Taman Nasional Virunga di Kongo timur—taman tertua di Afrika, didirikan pada 1925—adalah salah satu yang paling terancam karena banyak orang yang bermukim di dalam garis batasnya. Daerah pedesaan, yang pernah di­penuhi megafauna yang memesona, sekarang sepi. Pondok penginapan wisatawan diruntuhkan. Sejak pembantaian penduduk Rwanda pada 1994, kebanyakan taman ditutup untuk wisatawan.

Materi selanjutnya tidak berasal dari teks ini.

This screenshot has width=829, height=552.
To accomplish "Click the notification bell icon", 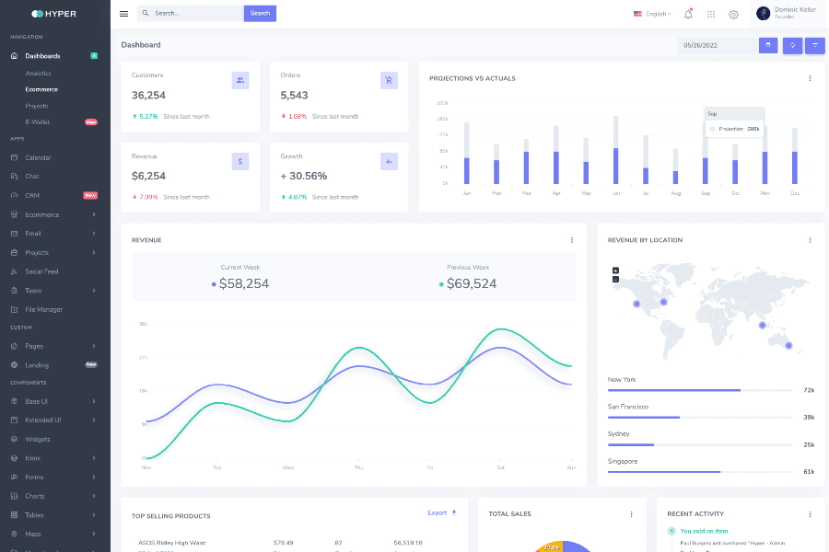I will pos(687,14).
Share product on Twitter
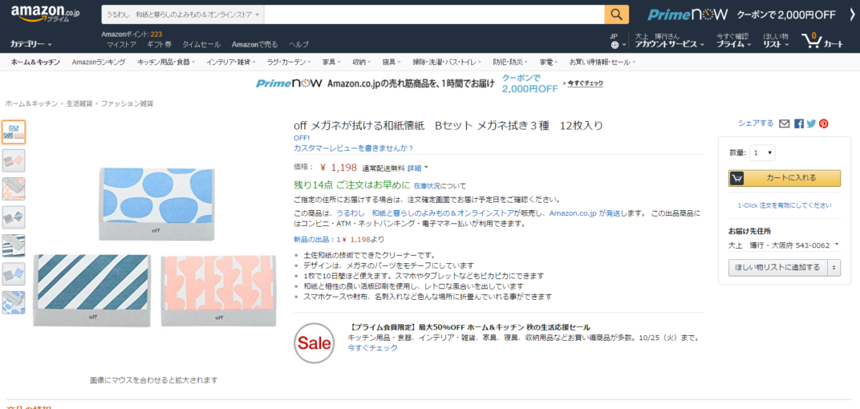The height and width of the screenshot is (409, 860). [811, 124]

Taman itu menjadi medan perang. Rodrigue Mugaruka adalah pengawas sektor tengah Virunga, Rwindi. Dia mantan tentara anak yang pada 1997 ikut menggulingkan Mobutu Sese Seko, diktator DRC (saat itu bernama Zaire) yang lama berkuasa. Di Kongo timur, keadaan vakum sepeninggal Mobutu menimbulkan per­saingan sengit di antara pasukan negara lain dan berbagai milisi yang mengincar emas, arang, timah, dan coltan. Sekarang Mugaruka bertempur melawan pasukan milisi—disebut pejuang Mai-Mai—yang mengendalikan pe­nangkapan ikan dan produksi arang ilegal di banyak desa yang secara acak menghuni ba­gian dalam taman di pantai barat Danau Edward. Belum lama ini dia merebut kembali sektor miliknya dari ribuan tentara Kongo yang bermarkas di situ untuk melawan pasukan milisi. Karena pemerintah jarang menggaji para tentara ini,  mereka berburu margasatwa untuk dimakan dagingnya.